А потом Люда выписалась из больницы и…уехала отдыхать.

Как же сильно они отличались с Мариной. Как будто пластмассовая жена, правильная, неестественная, и такая живая, настоящая, горячая Марина. Да…часто дура, часто неадекватная, сумасшедшая…но такая настоящая. Смотрит на нее издалека, и тоска его жрет отчаянная, дикая. И это понимание, что все. Конец. Что между ними апокалипсис, между ними триллионы световых лет пропасти.

Беременность ей к лицу. Она немного округлилась, черты лица стали нежнее, мягче, женственней. Прикрыл глаза и прикусил щеку изнутри до крови, чтобы не заорать ее имя. И перед глазами замелькали картинки, как хлестал ее ремнем, как вдирался в ее тело и полосовал его….и себя вместе с ней. Едва слышно застонал и выдохнул. Наверное, больше не нужно приезжать. Не нужно травить себе душу, не нужно продолжать сходить по ней с ума.

Наверное, где-то внутри ему хотелось, чтобы она страдала, как и он… а вместо этого он увидел ее совсем другой. Увидел свободной, одухотворенной и…даже счастливой, и от этого стало больно еще сильнее. Потому что все это не для него - и ее нежность, и ее улыбки, и ее красота.

Наверное, он подошел слишком близко…и его заметили. Пришлось быстро уходить, петлять вокруг деревьев и сходить с ума от понимания, что она бежит следом, от надежды, что…что подумала в этот момент о нем. Если выйти из-за кустов…если броситься к ней и…И ничего. Все. Между ними давно все. Заскочил в машину…отъехал на безопасное расстояние, смотрит издалека, чуть прищурившись и сжимая руки в кулаки, и, кажется, будто кожа сейчас слезет от внутренней борьбы и напряжения, от невозможной жажды прикоснуться к ней и прижать ладони к ее животу. Видит, как к ней подскочил мужик, как они говорят о чем-то…Потом она споткнулась и упала, и Петр чуть не выскочил из машины, но мужик помог ей подняться. Чертов ублюдок…касается ее рук, касается и стоит рядом. И она не возражает. Улыбается. Явно флиртует. Глаза налились кровью, и стало трудно дышать. Он какое-то время сидел и смотрел на них обоих. Бледный и покрытый холодным потом от бешеной ревности.
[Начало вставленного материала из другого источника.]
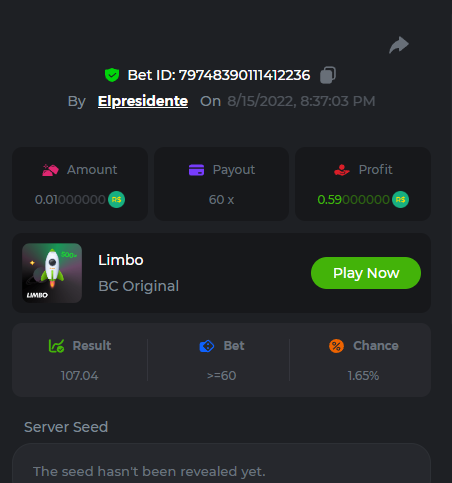
Task: Click the share arrow icon
Action: coord(399,45)
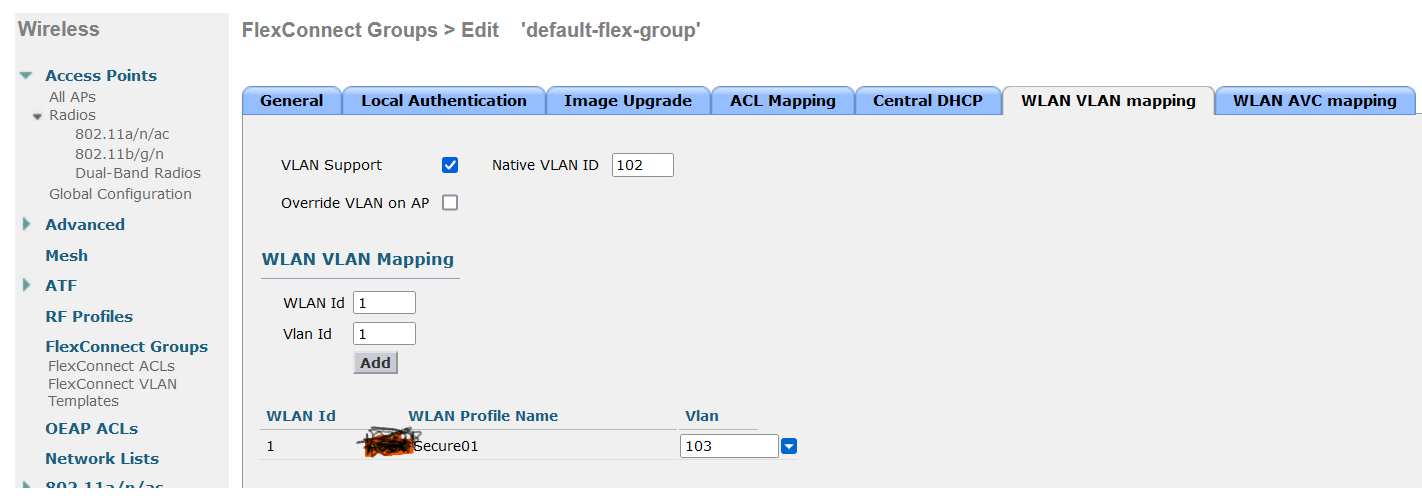The image size is (1422, 502).
Task: Click into the WLAN Id input box
Action: tap(384, 302)
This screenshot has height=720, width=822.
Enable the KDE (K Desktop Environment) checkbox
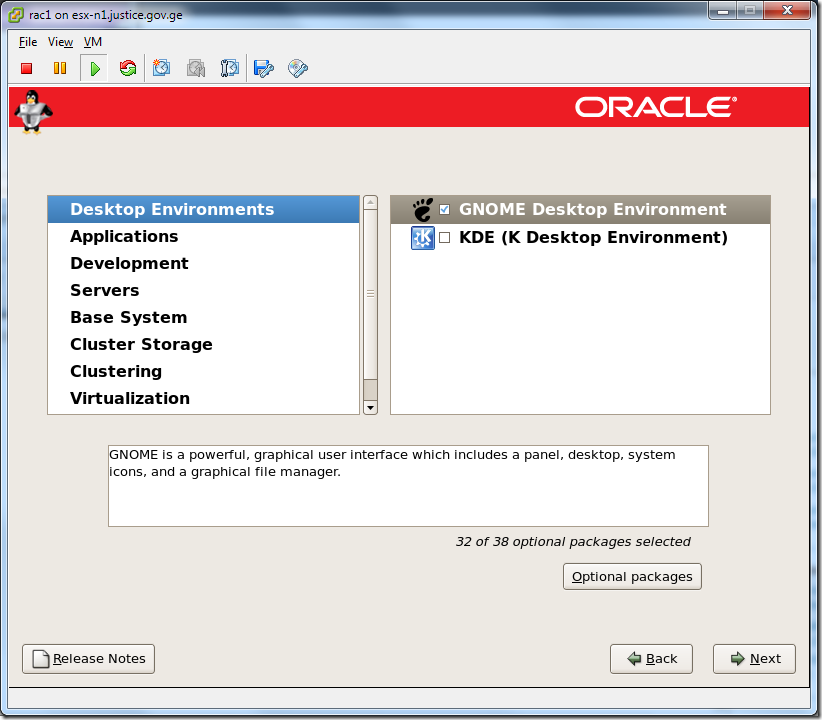[x=443, y=238]
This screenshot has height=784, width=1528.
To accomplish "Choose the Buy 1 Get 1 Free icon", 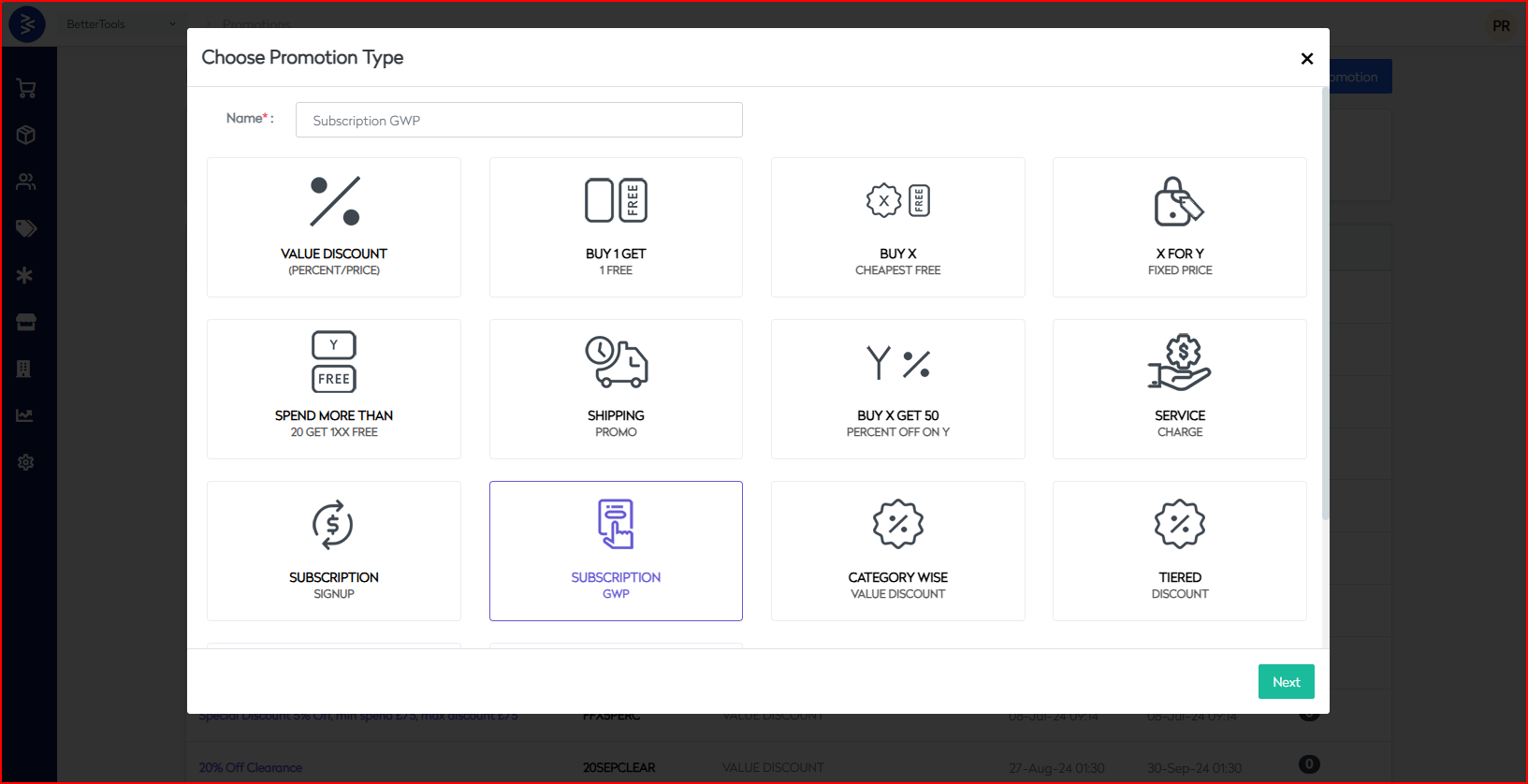I will tap(616, 200).
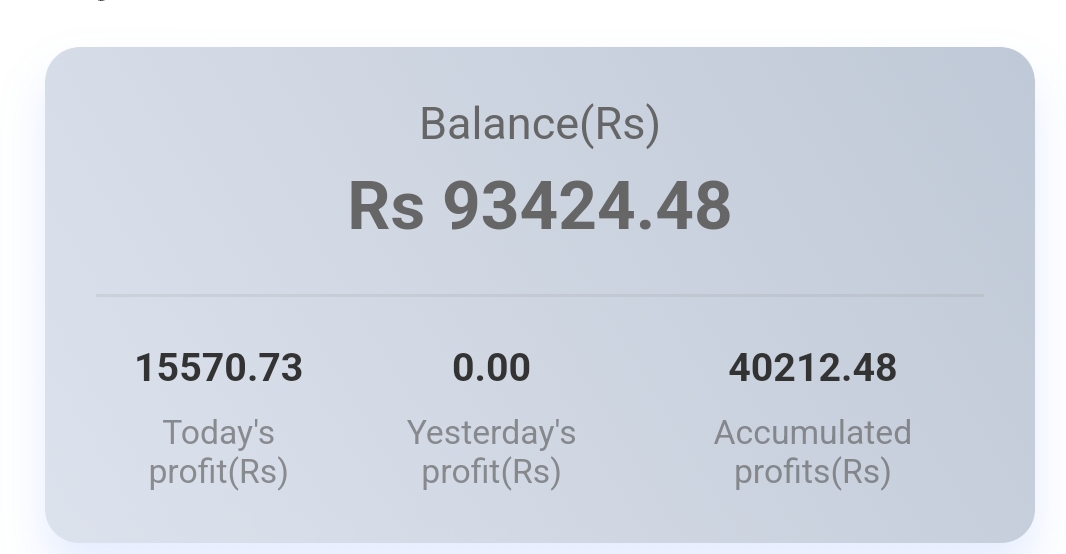Tap the word "Accumulated" in the profits caption
This screenshot has width=1066, height=554.
pos(812,433)
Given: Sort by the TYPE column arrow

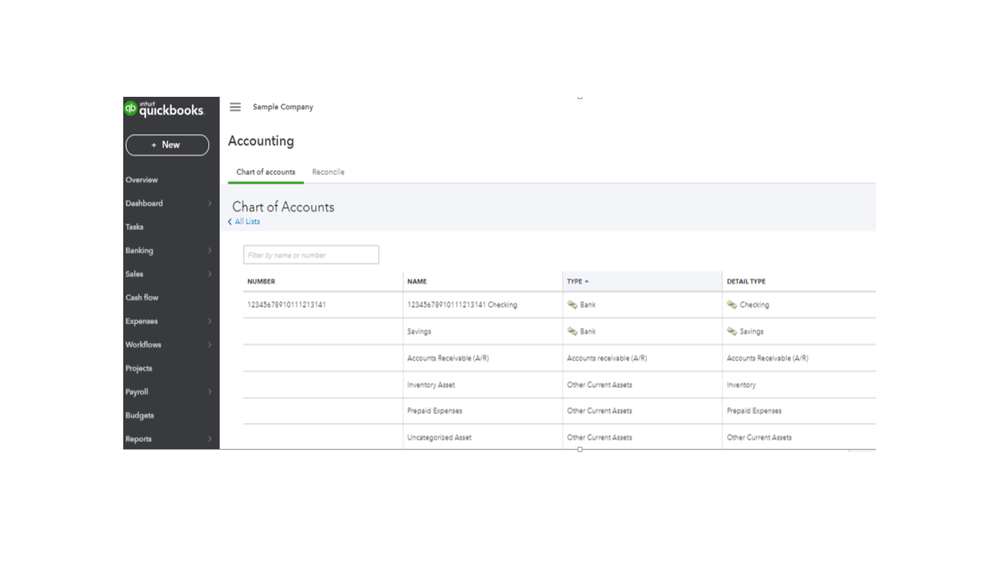Looking at the screenshot, I should (x=587, y=282).
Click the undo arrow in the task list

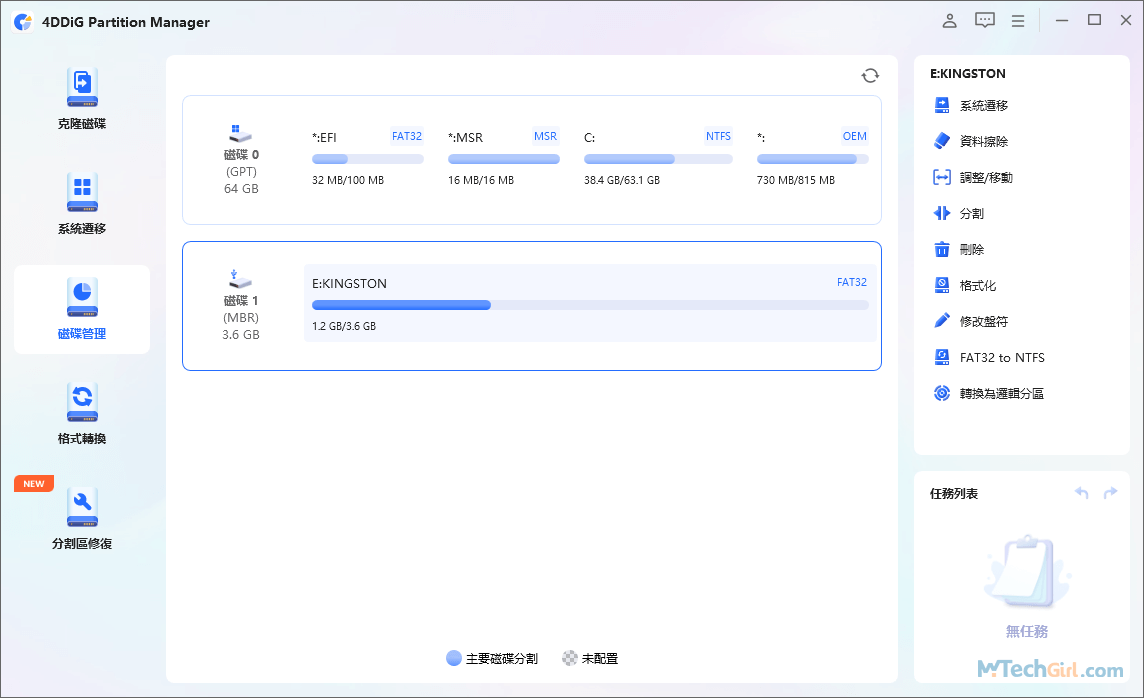pyautogui.click(x=1081, y=492)
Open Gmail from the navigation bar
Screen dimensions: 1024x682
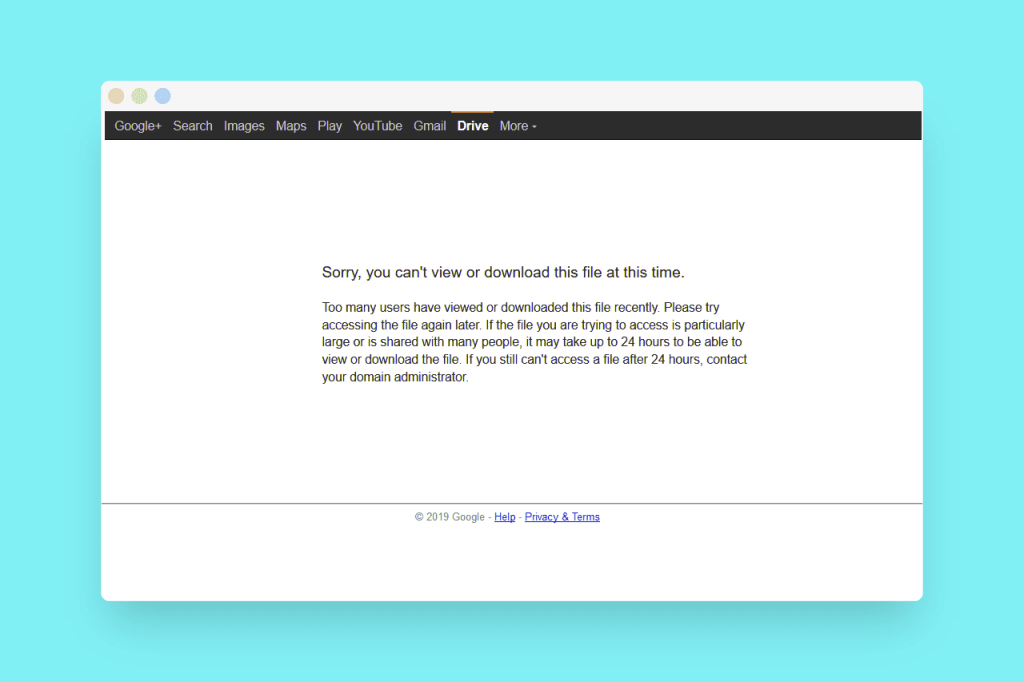[x=429, y=126]
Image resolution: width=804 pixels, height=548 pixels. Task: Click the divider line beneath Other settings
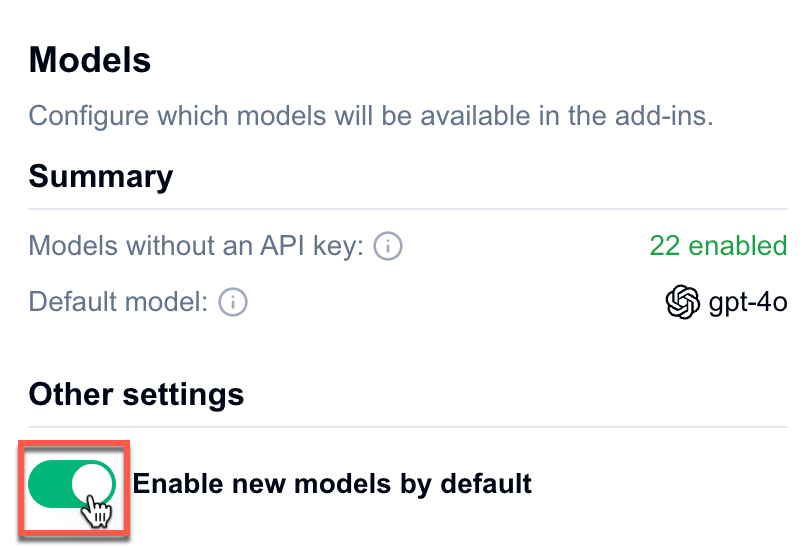407,427
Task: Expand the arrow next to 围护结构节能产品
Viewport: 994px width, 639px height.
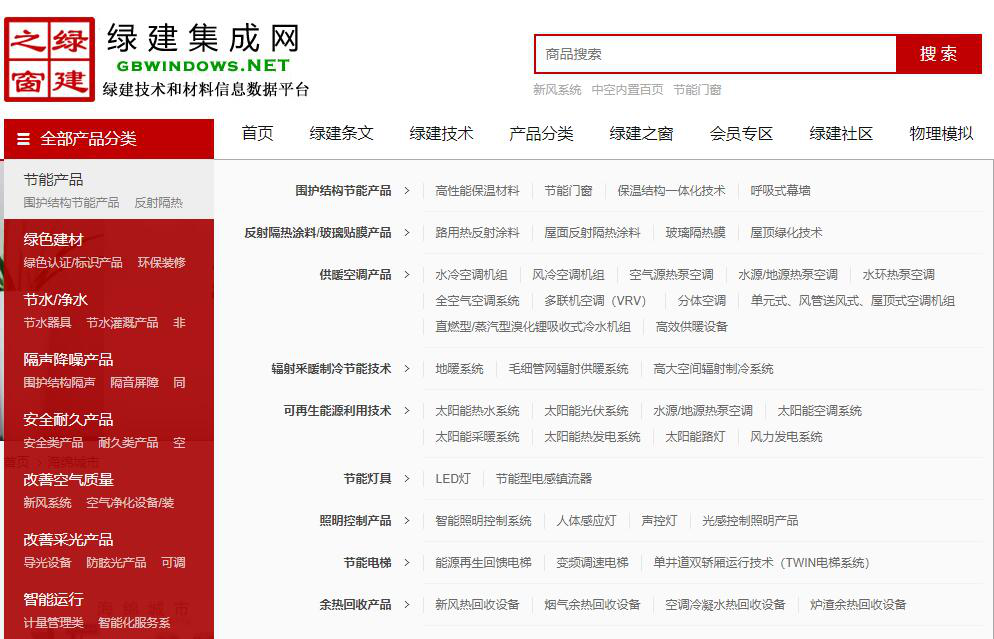Action: pyautogui.click(x=407, y=190)

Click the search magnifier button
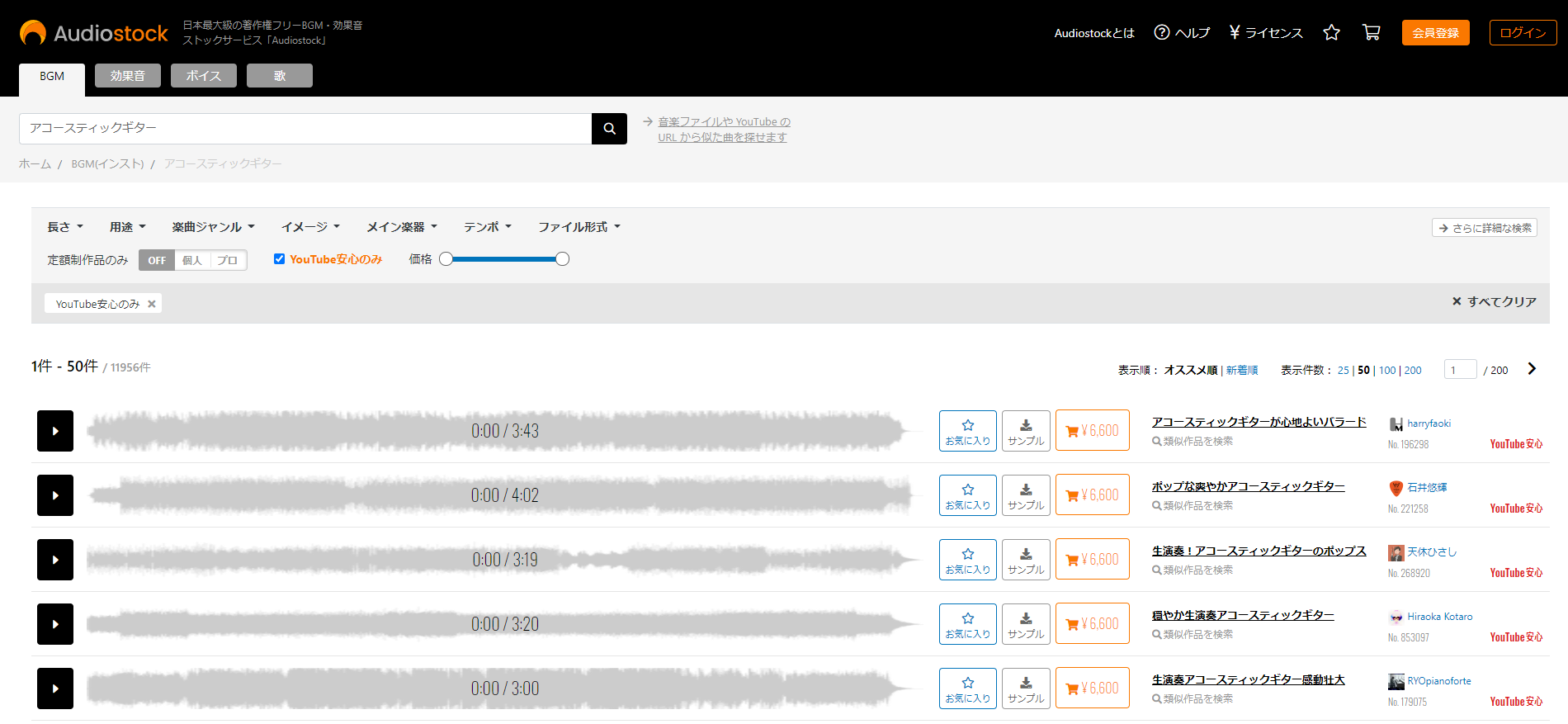609,129
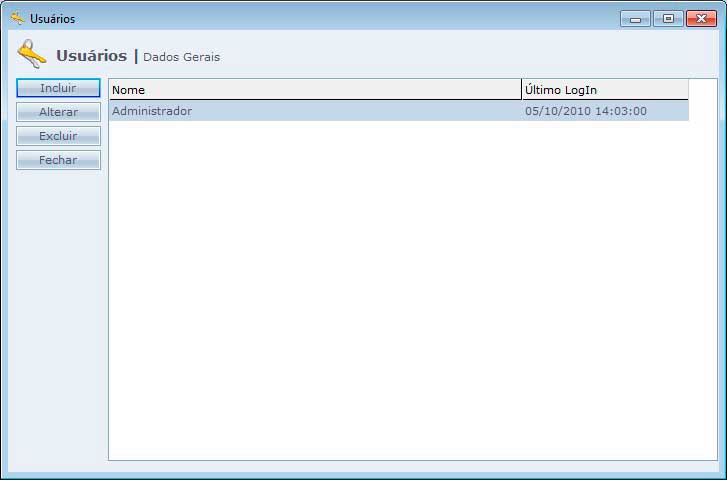The image size is (727, 480).
Task: Click the bold Usuários heading text
Action: click(x=91, y=56)
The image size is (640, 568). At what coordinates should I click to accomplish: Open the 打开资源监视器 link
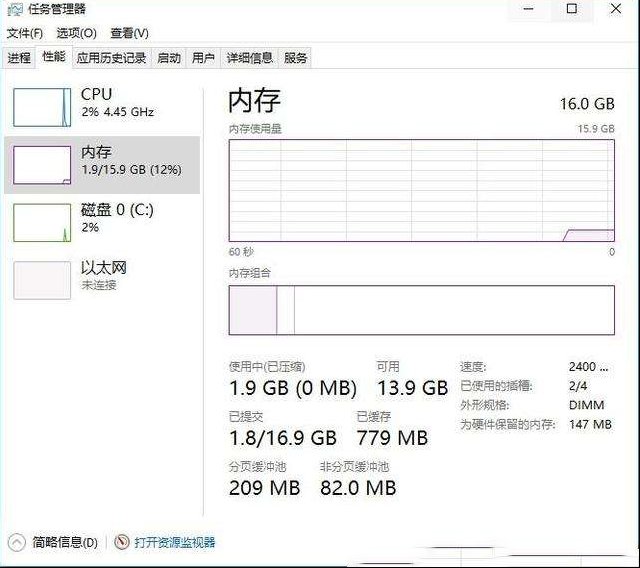(175, 542)
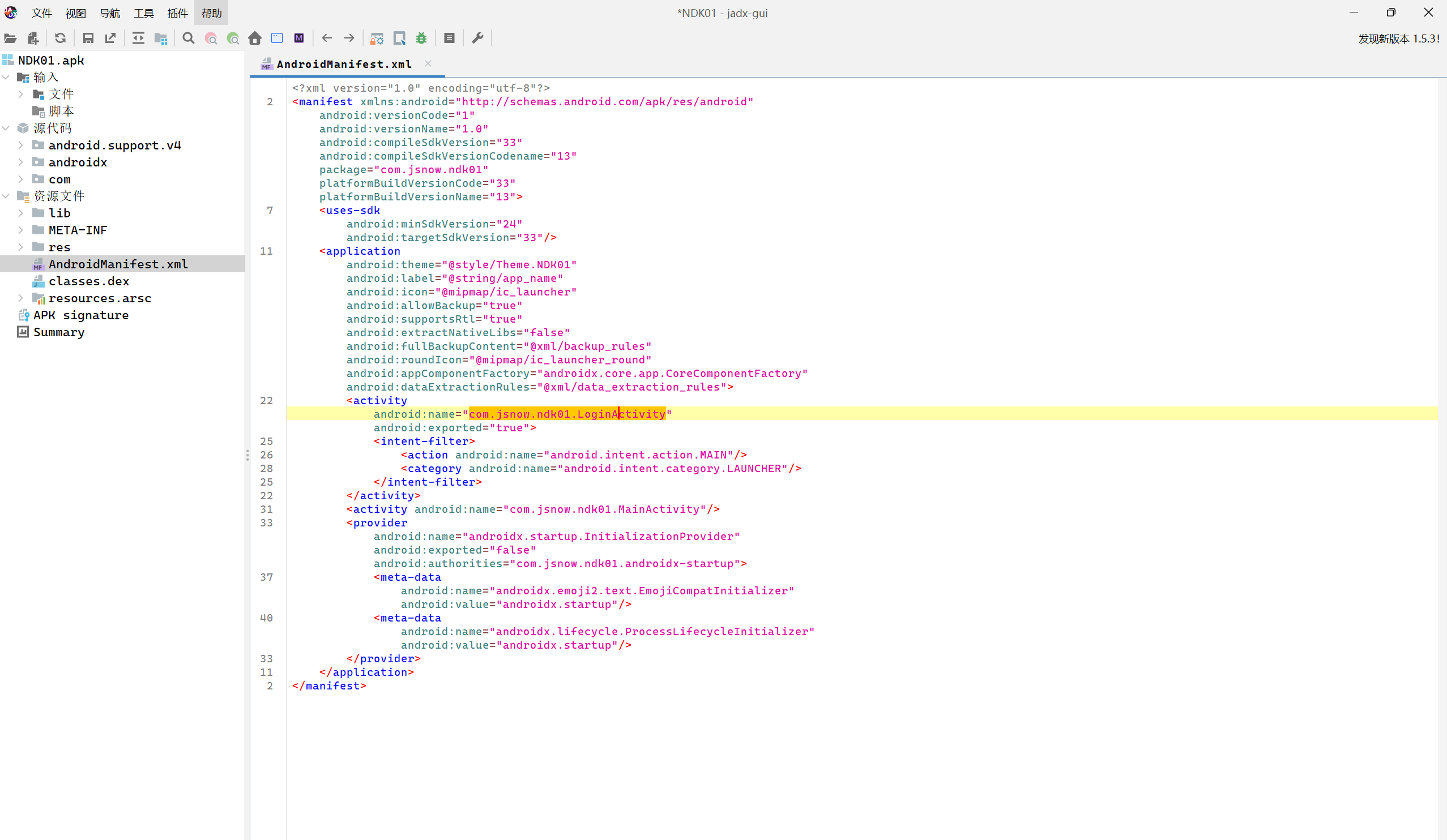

- Чтобы сегодня же занялись дорогами. Так, чтоб ровные были, как зеркало, и узнай мне, кто этот урод и что он делает рядом с ней! Все! Поехали!

4. Глава 4

Оказывается, любовь – это могила, в которой живьем гниет обезумевший от нее идиот в полном одиночестве и понимании всей тщетности попыток выбраться из нее наружу.

(с) Отшельник. Ульяна Соболева

 

Миша ухаживал за мной. Красиво, осторожно и очень ненавязчиво. Наверное, будь это по-другому, я бы отдалилась от него, прекратила общение. Мне не нужны были отношения, не просто не нужны, а отвратительны. Когда безумно любишь кого-то, невозможно найти замену, даже отвратительна одна мысль об этом, и не потому, что хранила бы верность Петру. Нет. Это последнее, чего он заслуживает. А потому что есть женщины, созданные всего лишь для одних рук, для одних губ и для одного мужчины… пусть и не подходящего, пусть недостойного и даже ненавистного, но только он на каком-то молекулярном уровне становится единственным.

И сама мысль о чужих прикосновениях для меня подобна ощущению - как будто по мне проползет мерзкое насекомое.

Но как друг, как собеседник мне нравился Миша. Мне нравилось играть с ним и Ларисой Николаевной в карты, нравилось спорить о политике, обсуждать исторические события. Миша был очень начитанным, ему, правда, не хватило денег учиться дальше и даже получить ученую степень, но он точно мог бы. Я в этом не сомневалась.